## Text provided
start

Pat Cipollone had been working as White House counsel for just two months when his boss issued his first performance review. During a private ceremony in the Oval Office, Donald Trump was walking around the room, shaking hands, when he stopped and greeted Cipollone and his former law partner Tom Yannucci. Cipollone introduced his old friend and told the president that the two had once worked together. “So far, Pat’s doing a great job,” Trump said. “But we’ll know for sure after six years.”
That Trump would brashly predict his own victory in 2020 is no great surprise. What is unusual is that a president who fires top advisers by tweet would signal that Cipollone is here to stay. Perhaps it’s because Trump needs Cipollone more than he needs almost anyone else. The counsel heads a White House legal team that is enmeshed in perhaps the greatest constitutional standoff since Watergate, and he’s now at the center of the administration’s response to a grave new threat to Trump’s chaotic presidency.
According to multiple current and former senior administration officials and Cipollone associates we spoke with for this story, Cipollone is eager to see the White House through this moment, and Trump, at least so far, appears ready to heed his guidance. In his 10 months in the administration, the 53-year-old Cipollone seems to have earned the president’s trust in a way that few aides have done. He is both discreet, and more to the point, clear in his admiration for the president. He is not the sort of lawyer who will refer to the president as “King Kong,” as his predecessor, Don McGahn, once did. Trump has long been tough on his lawyers, demanding loyalists and brawlers in the mold of Roy Cohn, his personal attorney from his time as a real-estate magnate and a former aide to red-baiting Senator Joseph McCarthy. Trump didn’t believe that McGahn would fight for him with the tenacity of a Cohn, and McGahn himself appeared to be more of a guardrail for Trump than a defender. “I don’t have a lawyer,” Trump complained to McGahn and other aides in the Oval Office two months into his tenure, according to a passage in Special Counsel Robert Mueller’s report.
There’s an almost unbearable tension inherent in Cipollone’s job. Trump apparently believes that government lawyers exist to do his bidding, making clear with his cries of “Harassment!” and “Witch hunt!” that he despises the congressional investigations aimed at his presidency. Cipollone—aggressive, dedicated, and at times controlling, according to his colleagues—has helped to frustrate Democratic attempts at oversight, challenging subpoenas and crafting legal arguments to block aides’ testimony before Congress. But while Cipollone’s title may suggest that he’s the president’s lawyer, he’s not: The counsel’s job is to protect the presidency and its enduring institutional interests, not Trump the man. “You can’t say, ‘Whatever [the president] does, I will represent him to the hilt,’” Bernard Nussbaum, the former White House counsel under Bill Clinton, said in a 2002 oral-history interview. How Cipollone views his role in this fraught moment will shape not only his relationship with a president who demands complete loyalty, but what the public is able to learn about Trump’s conduct in office.
House Democrats were already taking steps toward impeachment—pursuing a broad inquiry into Trump’s dealings—when press reports last month opened up a new front in the oversight war and pushed Speaker Nancy Pelosi to endorse an impeachment inquiry. The reports showed that in a private phone call, Trump repeatedly pressed his Ukrainian counterpart, Volodymyr Zelensky, to investigate one of his 2020 Democratic rivals, former Vice President Joe Biden.

end

## Dataset excerpts
start

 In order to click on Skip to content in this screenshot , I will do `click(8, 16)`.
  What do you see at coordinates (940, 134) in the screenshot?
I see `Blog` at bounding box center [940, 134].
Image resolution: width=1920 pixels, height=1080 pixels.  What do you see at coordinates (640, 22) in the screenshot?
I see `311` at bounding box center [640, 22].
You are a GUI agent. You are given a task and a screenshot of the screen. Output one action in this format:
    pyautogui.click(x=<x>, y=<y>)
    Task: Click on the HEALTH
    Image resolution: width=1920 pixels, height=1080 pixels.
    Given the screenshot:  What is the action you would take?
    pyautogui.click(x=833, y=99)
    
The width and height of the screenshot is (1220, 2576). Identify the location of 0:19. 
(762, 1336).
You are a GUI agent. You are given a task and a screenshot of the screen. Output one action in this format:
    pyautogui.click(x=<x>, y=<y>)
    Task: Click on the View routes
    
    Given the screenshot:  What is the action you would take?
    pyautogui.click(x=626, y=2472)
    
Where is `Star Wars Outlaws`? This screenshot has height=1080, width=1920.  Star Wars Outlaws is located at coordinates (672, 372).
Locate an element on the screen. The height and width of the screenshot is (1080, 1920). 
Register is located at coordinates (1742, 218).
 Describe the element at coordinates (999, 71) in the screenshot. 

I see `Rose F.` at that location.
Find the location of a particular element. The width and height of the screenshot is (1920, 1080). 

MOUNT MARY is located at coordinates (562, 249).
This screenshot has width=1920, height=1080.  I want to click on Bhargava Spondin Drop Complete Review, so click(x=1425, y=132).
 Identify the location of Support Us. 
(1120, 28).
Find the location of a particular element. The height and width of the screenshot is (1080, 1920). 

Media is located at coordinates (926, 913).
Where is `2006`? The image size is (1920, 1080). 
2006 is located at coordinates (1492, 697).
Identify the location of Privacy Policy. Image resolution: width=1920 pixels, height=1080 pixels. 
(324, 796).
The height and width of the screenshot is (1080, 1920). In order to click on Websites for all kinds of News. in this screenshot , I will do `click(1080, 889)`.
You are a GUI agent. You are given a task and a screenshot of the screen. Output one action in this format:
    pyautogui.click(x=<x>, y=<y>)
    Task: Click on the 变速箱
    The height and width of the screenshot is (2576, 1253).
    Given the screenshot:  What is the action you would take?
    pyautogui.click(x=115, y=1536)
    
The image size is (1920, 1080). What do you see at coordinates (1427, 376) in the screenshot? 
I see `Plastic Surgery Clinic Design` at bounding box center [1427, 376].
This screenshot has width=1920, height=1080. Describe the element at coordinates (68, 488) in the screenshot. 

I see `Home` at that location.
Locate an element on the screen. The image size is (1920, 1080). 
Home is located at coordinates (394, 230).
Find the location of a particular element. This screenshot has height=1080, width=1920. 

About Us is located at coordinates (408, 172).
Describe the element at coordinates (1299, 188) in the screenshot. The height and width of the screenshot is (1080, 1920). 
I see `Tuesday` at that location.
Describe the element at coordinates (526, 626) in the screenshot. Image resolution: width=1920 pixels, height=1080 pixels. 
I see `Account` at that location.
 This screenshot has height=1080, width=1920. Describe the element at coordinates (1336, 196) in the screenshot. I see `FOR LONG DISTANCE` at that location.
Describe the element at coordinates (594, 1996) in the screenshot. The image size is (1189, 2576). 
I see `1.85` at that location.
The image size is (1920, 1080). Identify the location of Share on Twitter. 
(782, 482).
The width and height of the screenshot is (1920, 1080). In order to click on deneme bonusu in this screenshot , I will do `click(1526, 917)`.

end

## Problems
[a] In the article about White House counsel Pat Cipollone, who is the former White House counsel under Bill Clinton quoted from a 2002 oral-history interview?
[b] Extend the article about White House counsel Pat Cipollone, picking up after its final sentence.
The listing has no connection to the article about Pat Cipollone.

## Task results
[a] Bernard Nussbaum.

[b]
A series of revelations since the reports came out has drawn House Democrats’ scrutiny to Cipollone’s office. In a complaint made public one week ago, a whistle-blower alleged that White House lawyers had “directed” officials to move a transcript of the Ukraine call into a special classified system reserved for particularly sensitive material. The White House later said that the attorneys involved were from the National Security Council, a statement that both read as an attempt to shift focus from the White House legal team and obscured the fact that NSC lawyers fall under the authority of the counsel’s office. According to an administration official, who like others we talked with for this story spoke on the condition of anonymity to discuss internal dynamics, the counsel’s office dictated the statement that was released. (White House Press Secretary Stephanie Grisham denied Cipollone’s involvement.) Cipollone also advocated for the White House to publicly release its rough notes from the call, despite Trump’s initial opposition, the administration official told us. Cipollone declined to comment for this story.
But the NSC distinction may be without a difference. One former White House lawyer from a different administration told us that the White House counsel would likely have known in advance how the transcript was going to be handled. “If they’re suggesting [NSC lawyers] made the decision, that’s ridiculous,” this person said.
Alleging that a cover-up took place for Trump’s political protection, some House Democrats want Cipollone or other White House lawyers to answer questions about how the transcript was dealt with. “Clearly, we need to learn more about why it is they would do that, after first confirming that they have,” Representative Denny Heck of Washington, a Democrat on the House Intelligence Committee, told us.
Trump’s conduct during the Ukraine call has touched off “a defining moment for the counsel’s office post-Watergate,” John Dean, the White House counsel under Richard Nixon and himself a whistle-blower in the Watergate scandal, told us.
With the prospect of six more years in office looking more uncertain than ever, Trump finally seems to feel like he has a lawyer. The question now, as the impeachment inquiry deepens, is the degree to which Cipollone thinks of Trump, not the presidency, as his client.
If Cipollone has shown he’s up to the task of defending the president, even in such high stakes as impeachment, it may be because he’s personally advised Trump and his inner circle for years.
A low-key figure in Washington’s private legal establishment, Cipollone discreetly offered advice to Trump and his aides as early as the campaign, when the pro-Trump Fox News host Laura Ingraham introduced him to Trump’s team. Cipollone helped Trump prepare for the general-election debates with Hillary Clinton in 2016.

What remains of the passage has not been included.